*Task instructions:*
Your response must be the entire set of entries, reproduced word for word.

*Entries shown:*
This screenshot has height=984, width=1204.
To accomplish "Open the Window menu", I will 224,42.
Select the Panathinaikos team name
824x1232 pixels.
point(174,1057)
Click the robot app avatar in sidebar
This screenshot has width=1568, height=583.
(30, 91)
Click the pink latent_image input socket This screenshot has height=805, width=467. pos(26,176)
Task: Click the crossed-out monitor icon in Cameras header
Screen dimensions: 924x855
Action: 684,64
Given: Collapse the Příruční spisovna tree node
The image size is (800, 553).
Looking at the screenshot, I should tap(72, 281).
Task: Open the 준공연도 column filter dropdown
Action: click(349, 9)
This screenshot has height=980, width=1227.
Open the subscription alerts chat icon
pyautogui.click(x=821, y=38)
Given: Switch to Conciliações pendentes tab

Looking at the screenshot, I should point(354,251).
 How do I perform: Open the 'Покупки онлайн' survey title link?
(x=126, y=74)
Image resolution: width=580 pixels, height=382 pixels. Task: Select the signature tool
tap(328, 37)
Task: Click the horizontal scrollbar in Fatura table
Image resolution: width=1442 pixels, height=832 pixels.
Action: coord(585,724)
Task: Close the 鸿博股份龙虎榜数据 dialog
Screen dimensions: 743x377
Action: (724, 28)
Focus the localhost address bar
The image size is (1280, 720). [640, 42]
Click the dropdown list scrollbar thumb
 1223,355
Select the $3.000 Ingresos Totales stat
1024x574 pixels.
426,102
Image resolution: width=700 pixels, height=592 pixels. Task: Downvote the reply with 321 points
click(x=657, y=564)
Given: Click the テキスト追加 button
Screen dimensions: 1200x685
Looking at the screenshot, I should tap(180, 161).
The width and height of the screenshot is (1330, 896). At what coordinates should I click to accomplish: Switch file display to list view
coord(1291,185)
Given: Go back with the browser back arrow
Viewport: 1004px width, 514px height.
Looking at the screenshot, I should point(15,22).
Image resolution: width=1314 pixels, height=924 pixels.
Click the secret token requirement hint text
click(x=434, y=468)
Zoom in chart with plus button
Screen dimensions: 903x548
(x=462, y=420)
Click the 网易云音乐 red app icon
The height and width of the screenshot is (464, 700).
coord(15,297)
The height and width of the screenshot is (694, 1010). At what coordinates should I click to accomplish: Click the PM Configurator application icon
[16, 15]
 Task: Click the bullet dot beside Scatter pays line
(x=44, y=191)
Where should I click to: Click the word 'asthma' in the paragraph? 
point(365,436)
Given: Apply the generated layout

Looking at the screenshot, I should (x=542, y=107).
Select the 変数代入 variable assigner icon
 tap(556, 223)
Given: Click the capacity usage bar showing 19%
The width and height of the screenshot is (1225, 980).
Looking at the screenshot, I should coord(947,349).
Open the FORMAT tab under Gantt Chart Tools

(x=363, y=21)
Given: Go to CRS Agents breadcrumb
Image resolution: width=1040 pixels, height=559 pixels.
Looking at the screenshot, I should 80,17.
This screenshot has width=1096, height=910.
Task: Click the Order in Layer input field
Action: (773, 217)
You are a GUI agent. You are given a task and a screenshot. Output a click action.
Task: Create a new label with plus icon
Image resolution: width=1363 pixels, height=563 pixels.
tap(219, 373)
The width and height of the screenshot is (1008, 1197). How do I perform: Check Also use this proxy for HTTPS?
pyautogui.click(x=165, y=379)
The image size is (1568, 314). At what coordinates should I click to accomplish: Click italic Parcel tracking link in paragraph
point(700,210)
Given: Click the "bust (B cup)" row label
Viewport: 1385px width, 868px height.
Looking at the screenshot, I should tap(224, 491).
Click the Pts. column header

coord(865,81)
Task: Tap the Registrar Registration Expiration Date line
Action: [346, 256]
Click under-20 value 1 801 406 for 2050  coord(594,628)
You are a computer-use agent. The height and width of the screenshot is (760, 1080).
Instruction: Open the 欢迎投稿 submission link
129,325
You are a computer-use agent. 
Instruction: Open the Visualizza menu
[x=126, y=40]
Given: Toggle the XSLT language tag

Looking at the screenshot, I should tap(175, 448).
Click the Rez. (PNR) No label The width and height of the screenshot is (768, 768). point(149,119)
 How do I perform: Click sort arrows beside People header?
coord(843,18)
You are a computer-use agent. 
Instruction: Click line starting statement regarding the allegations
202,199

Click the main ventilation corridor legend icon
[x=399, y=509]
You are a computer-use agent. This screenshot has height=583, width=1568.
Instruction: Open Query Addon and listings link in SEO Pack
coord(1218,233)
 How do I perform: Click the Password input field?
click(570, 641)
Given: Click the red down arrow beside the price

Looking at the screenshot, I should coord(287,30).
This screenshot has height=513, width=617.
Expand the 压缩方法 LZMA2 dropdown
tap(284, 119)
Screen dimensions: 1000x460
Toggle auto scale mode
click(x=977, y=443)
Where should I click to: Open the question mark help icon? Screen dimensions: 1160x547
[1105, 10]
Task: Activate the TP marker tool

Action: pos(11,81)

*Response for this exercise:*
This screenshot has height=984, width=1204.
To accomplish "Open the Window menu", I will 224,42.
Select the Panathinaikos team name
824x1232 pixels.
point(174,1057)
Click the robot app avatar in sidebar
This screenshot has width=1568, height=583.
(30, 91)
Click the pink latent_image input socket This screenshot has height=805, width=467. pos(26,176)
Task: Click the crossed-out monitor icon in Cameras header
Screen dimensions: 924x855
Action: 684,64
Given: Collapse the Příruční spisovna tree node
The image size is (800, 553).
Looking at the screenshot, I should tap(72, 281).
Task: Open the 준공연도 column filter dropdown
Action: click(349, 9)
This screenshot has height=980, width=1227.
Open the subscription alerts chat icon
pyautogui.click(x=821, y=38)
Given: Switch to Conciliações pendentes tab

Looking at the screenshot, I should point(354,251).
 How do I perform: Open the 'Покупки онлайн' survey title link?
(x=126, y=74)
Image resolution: width=580 pixels, height=382 pixels. Task: Select the signature tool
tap(328, 37)
Task: Click the horizontal scrollbar in Fatura table
Image resolution: width=1442 pixels, height=832 pixels.
Action: coord(585,724)
Task: Close the 鸿博股份龙虎榜数据 dialog
Screen dimensions: 743x377
Action: (724, 28)
Focus the localhost address bar
The image size is (1280, 720). [640, 42]
Click the dropdown list scrollbar thumb
 1223,355
Select the $3.000 Ingresos Totales stat
1024x574 pixels.
426,102
Image resolution: width=700 pixels, height=592 pixels. Task: Downvote the reply with 321 points
click(x=657, y=564)
Given: Click the テキスト追加 button
Screen dimensions: 1200x685
Looking at the screenshot, I should tap(180, 161).
The width and height of the screenshot is (1330, 896). At what coordinates should I click to accomplish: Switch file display to list view
coord(1291,185)
Given: Go back with the browser back arrow
Viewport: 1004px width, 514px height.
Looking at the screenshot, I should point(15,22).
Image resolution: width=1314 pixels, height=924 pixels.
Click the secret token requirement hint text
click(x=434, y=468)
Zoom in chart with plus button
Screen dimensions: 903x548
(x=462, y=420)
Click the 网易云音乐 red app icon
The height and width of the screenshot is (464, 700).
coord(15,297)
The height and width of the screenshot is (694, 1010). At what coordinates should I click to accomplish: Click the PM Configurator application icon
[16, 15]
 Task: Click the bullet dot beside Scatter pays line
(x=44, y=191)
Where should I click to: Click the word 'asthma' in the paragraph? 
point(365,436)
Given: Apply the generated layout

Looking at the screenshot, I should (x=542, y=107).
Select the 変数代入 variable assigner icon
 tap(556, 223)
Given: Click the capacity usage bar showing 19%
The width and height of the screenshot is (1225, 980).
Looking at the screenshot, I should coord(947,349).
Open the FORMAT tab under Gantt Chart Tools

(x=363, y=21)
Given: Go to CRS Agents breadcrumb
Image resolution: width=1040 pixels, height=559 pixels.
Looking at the screenshot, I should 80,17.
This screenshot has width=1096, height=910.
Task: Click the Order in Layer input field
Action: (773, 217)
You are a GUI agent. You are given a task and a screenshot. Output a click action.
Task: Create a new label with plus icon
Image resolution: width=1363 pixels, height=563 pixels.
tap(219, 373)
The width and height of the screenshot is (1008, 1197). How do I perform: Check Also use this proxy for HTTPS?
pyautogui.click(x=165, y=379)
The image size is (1568, 314). At what coordinates should I click to accomplish: Click italic Parcel tracking link in paragraph
point(700,210)
Given: Click the "bust (B cup)" row label
Viewport: 1385px width, 868px height.
Looking at the screenshot, I should tap(224, 491).
Click the Pts. column header

coord(865,81)
Task: Tap the Registrar Registration Expiration Date line
Action: [346, 256]
Click under-20 value 1 801 406 for 2050  coord(594,628)
You are a computer-use agent. The height and width of the screenshot is (760, 1080).
Instruction: Open the 欢迎投稿 submission link
129,325
You are a computer-use agent. 
Instruction: Open the Visualizza menu
[x=126, y=40]
Given: Toggle the XSLT language tag

Looking at the screenshot, I should tap(175, 448).
Click the Rez. (PNR) No label The width and height of the screenshot is (768, 768). point(149,119)
 How do I perform: Click sort arrows beside People header?
coord(843,18)
You are a computer-use agent. 
Instruction: Click line starting statement regarding the allegations
202,199

Click the main ventilation corridor legend icon
[x=399, y=509]
You are a computer-use agent. This screenshot has height=583, width=1568.
Instruction: Open Query Addon and listings link in SEO Pack
coord(1218,233)
 How do I perform: Click the Password input field?
click(570, 641)
Given: Click the red down arrow beside the price

Looking at the screenshot, I should coord(287,30).
This screenshot has height=513, width=617.
Expand the 压缩方法 LZMA2 dropdown
tap(284, 119)
Screen dimensions: 1000x460
Toggle auto scale mode
click(x=977, y=443)
Where should I click to: Open the question mark help icon? Screen dimensions: 1160x547
[1105, 10]
Task: Activate the TP marker tool

Action: pos(11,81)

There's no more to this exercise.